Text:
========

Treatment is primarily supportive and includes minimizing invasive procedures, balancing electrolytes, replacing lost coagulation factors to help stop bleeding, maintaining oxygen and blood levels, and treating any complicating infections. Despite some initial anecdotal evidence, blood serum from Ebola survivors has been shown to be ineffective in treating the virus. Interferon is also thought to be ineffective. Ribavirin is ineffective. In monkeys, administration of an inhibitor of coagulation (rNAPc2) has shown some benefit, protecting 33% of infected animals from a usually 100% (for monkeys) lethal infection (unfortunately this inoculation does not work on humans). In early 2006, scientists at USAMRIID announced a 75% recovery rate after infecting four rhesus monkeys with Ebola virus and administering antisense drugs.
Regarding the
effectiveness of standard anti-viral agentsAfter following WHO protocols in treating 41 victims of the H5N1 bird flu virus (19% of the world-wide cases of bird flu reported to date), Nguyen Tuong Van, MD, who runs the intensive care unit of the Center for Tropical Diseases in Hanoi, Vietnam concluded that Tamiflu, the drug most widely stockpiled around the world to combat a potential bird flu pandemic, is "useless." According to this article, the WHO confirmed Van's experience stating that Tamiflu has not been "widely successful in human patients", but speculated the drug has not been administered until late in the disease in many Asian countries.
The standard recommended dose incompletely suppresses viral replication in at least some patients with H5N1 avian influenza, increasing the risk of viral resistance and rendering therapy less effective (de Jong et al. 2005). Accordingly, it has been suggested that higher doses and longer durations of therapy should be used for treatment of patients with the H5N1 virus (de Jong et al. 2005, Ward et al. 2005).

========

Source material:
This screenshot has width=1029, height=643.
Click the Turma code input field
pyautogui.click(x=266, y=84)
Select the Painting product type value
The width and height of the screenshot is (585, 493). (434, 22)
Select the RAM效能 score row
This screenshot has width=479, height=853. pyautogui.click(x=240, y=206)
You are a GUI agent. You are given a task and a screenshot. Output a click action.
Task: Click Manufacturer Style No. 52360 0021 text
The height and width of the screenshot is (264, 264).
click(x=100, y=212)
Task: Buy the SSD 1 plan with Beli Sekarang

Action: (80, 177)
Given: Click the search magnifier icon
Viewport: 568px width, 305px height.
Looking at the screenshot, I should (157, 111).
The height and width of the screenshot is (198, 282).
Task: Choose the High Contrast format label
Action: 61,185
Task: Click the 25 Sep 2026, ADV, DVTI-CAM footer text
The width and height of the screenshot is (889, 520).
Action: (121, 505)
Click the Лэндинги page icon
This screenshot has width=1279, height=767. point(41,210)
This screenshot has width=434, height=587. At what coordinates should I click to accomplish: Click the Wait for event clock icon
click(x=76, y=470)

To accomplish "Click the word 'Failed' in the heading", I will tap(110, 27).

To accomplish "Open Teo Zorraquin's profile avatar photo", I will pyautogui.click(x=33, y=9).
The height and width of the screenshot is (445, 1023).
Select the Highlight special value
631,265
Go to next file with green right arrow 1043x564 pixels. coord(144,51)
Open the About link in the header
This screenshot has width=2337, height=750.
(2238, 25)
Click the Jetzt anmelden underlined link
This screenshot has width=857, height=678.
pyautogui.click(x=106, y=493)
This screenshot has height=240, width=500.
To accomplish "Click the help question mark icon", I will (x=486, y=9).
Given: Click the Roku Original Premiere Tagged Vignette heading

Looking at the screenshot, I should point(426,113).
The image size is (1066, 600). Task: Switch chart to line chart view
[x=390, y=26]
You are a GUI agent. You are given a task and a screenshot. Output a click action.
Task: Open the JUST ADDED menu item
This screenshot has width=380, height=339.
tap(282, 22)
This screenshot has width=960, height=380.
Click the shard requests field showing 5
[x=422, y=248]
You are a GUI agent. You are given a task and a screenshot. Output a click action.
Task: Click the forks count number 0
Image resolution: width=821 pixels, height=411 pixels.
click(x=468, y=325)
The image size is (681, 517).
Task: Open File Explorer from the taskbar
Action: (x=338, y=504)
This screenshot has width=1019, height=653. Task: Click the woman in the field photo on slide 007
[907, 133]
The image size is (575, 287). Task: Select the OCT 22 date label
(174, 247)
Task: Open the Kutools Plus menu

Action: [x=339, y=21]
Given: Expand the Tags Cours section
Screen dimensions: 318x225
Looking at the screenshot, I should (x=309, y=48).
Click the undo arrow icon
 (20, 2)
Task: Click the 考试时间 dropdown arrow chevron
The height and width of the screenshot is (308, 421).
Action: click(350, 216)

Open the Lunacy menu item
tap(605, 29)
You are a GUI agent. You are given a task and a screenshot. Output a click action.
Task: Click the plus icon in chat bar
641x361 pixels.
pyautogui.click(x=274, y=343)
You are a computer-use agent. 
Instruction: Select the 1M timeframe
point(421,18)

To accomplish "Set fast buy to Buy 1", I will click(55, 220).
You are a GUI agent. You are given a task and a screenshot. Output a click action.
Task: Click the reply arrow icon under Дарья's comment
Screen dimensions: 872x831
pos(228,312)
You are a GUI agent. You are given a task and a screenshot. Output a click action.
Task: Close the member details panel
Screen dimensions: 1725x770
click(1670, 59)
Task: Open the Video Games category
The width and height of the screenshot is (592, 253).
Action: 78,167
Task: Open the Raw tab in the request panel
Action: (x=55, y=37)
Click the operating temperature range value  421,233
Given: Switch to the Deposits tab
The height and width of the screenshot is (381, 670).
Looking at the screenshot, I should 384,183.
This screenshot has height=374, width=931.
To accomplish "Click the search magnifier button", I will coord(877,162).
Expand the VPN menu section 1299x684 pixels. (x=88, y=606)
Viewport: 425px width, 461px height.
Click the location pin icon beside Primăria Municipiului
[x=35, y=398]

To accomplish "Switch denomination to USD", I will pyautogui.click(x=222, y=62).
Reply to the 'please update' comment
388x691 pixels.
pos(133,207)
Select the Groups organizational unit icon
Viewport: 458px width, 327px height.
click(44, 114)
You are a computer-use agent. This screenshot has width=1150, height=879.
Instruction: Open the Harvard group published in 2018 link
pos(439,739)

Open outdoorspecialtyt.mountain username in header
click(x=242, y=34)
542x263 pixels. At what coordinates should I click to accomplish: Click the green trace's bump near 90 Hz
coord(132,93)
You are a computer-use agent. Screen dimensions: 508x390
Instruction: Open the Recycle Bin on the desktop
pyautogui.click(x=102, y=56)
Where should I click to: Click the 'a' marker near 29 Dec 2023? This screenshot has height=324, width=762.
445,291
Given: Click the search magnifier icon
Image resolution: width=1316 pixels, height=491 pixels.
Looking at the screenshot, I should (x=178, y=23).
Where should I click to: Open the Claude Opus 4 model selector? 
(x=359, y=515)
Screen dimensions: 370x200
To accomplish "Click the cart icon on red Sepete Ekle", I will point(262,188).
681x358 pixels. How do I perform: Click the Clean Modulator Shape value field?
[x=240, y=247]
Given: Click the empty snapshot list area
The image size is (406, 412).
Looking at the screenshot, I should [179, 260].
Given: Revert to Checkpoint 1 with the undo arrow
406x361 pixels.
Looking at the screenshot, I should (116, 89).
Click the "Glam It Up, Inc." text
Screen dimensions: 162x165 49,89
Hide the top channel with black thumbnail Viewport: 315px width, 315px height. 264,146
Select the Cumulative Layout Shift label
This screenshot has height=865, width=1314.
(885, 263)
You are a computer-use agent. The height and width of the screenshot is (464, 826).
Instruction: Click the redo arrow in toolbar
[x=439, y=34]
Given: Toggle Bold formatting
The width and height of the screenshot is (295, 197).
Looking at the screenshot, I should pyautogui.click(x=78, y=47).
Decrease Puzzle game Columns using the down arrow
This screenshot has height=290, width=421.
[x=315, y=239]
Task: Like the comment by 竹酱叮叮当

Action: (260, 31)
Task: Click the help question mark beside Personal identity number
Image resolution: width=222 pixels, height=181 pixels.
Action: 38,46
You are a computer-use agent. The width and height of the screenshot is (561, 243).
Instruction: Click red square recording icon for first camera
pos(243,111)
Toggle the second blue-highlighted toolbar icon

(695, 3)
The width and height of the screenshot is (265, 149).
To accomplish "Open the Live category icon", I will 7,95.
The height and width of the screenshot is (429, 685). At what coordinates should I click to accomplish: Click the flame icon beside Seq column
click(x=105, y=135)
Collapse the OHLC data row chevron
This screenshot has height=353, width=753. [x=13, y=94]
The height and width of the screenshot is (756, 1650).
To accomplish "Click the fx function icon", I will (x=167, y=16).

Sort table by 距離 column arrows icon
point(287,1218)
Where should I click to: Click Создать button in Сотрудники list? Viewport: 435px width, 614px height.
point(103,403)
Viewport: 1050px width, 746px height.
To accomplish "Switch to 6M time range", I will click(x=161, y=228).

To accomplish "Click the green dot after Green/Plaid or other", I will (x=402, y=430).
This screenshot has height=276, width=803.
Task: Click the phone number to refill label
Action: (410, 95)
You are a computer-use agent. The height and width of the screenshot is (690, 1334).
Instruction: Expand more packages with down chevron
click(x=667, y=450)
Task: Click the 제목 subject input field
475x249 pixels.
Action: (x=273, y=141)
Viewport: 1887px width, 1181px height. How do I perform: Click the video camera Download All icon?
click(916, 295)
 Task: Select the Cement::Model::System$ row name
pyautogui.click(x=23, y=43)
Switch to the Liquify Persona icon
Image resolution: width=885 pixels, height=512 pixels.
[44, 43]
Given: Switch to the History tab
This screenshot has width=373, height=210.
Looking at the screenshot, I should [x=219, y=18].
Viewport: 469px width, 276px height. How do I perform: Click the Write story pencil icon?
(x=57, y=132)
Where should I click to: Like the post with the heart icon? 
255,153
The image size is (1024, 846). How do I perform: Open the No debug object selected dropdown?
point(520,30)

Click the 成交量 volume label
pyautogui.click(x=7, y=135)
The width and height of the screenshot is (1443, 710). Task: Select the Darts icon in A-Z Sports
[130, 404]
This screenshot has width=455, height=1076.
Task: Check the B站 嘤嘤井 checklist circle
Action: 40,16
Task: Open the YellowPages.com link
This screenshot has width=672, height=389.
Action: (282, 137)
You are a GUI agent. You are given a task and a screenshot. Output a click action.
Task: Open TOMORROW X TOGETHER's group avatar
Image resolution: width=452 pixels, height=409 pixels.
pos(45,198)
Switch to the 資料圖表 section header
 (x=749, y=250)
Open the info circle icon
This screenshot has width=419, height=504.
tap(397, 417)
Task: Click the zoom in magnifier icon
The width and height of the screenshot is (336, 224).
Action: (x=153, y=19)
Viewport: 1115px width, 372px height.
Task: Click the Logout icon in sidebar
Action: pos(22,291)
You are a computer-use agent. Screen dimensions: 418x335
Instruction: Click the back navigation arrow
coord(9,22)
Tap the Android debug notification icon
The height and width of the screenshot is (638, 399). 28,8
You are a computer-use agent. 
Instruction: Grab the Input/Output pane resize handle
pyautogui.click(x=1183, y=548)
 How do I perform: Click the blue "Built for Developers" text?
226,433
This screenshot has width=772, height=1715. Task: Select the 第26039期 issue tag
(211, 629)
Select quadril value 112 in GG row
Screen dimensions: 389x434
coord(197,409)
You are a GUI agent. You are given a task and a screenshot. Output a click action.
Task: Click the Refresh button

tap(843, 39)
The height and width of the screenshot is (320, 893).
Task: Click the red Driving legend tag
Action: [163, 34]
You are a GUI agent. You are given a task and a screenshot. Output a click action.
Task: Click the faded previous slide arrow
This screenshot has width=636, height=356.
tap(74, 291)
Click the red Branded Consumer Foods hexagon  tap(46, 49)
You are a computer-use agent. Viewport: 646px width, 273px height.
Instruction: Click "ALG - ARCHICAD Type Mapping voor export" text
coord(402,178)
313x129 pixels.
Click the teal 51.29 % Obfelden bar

========

What to work on:
a – Answer each question from the text on Ebola and H5N1 treatment.
(i) What share of infected monkeys did the coagulation inhibitor rNAPc2 protect?
(ii) How many H5N1 patients did Nguyen Tuong Van treat under WHO protocols?
(iii) What did de Jong et al. and Ward et al. suggest for treating patients with the H5N1 virus?
b – Write the next part of the text on Ebola and H5N1 treatment, continuing from its final sentence.
You can set the items aside; none of the work here uses them.

Expected outputs:
a –
(i) 33%
(ii) 41
(iii) Higher doses and longer durations of therapy

b –
Clinical trials for an increased dosage were set to begin in by May 2007. All avian influenza cases in Indonesia, Thailand, and Vietnam will be inducted into the trial. The trial will also include 100 cases of severe seasonal influenza from each of those countries, plus the United States. Half of cases will receive the current standard dosage, and half will receive a double dosage, but for the standard length of time.[7][8]
Chokephaibulkit et al recommend the use of oseltamivir for children with avian influenza, based on experience with one patient.
Modern medicine is still quite good (
though getting worse) at dealing with bacteria, but it deals poorly with viruses. It can't cure herpes or AIDS. Regarding
viral pneumonia:There is no known efficacious treatment for pneumonia caused by SARS coronavirus, adenovirus, hantavirus, or parainfluenza virus; treatment is largely supportive.
Basically, you can give victims fluids, give them antibiotics to prevent secondary infections, give them oxygen to increase the amount of lung damage required before they die, give them some anti-virals that you know don't work and pray. This is, of course, assuming you have enough hospital beds, which we know we don't have.
Of course, the general health of people is generally better today, and the 1918 virus is thought to have spread especially quickly in troop barracks which aren't as common in the absence of a World War. But if general health was enough to save people from dying from it, why did so many (presumably healthy) people of middle age die from it? It didn't just take the weak, like other influenza outbreaks.
Sure, the 1918 virus was spread by troop movements, but what about greatly increased air travel, which would spread the virus around even faster today than in 1918?
In short, I really see no reason to believe we would fare any better today than we did then. We've just been lucky enough to not see a virus as bad as in 1918 recently.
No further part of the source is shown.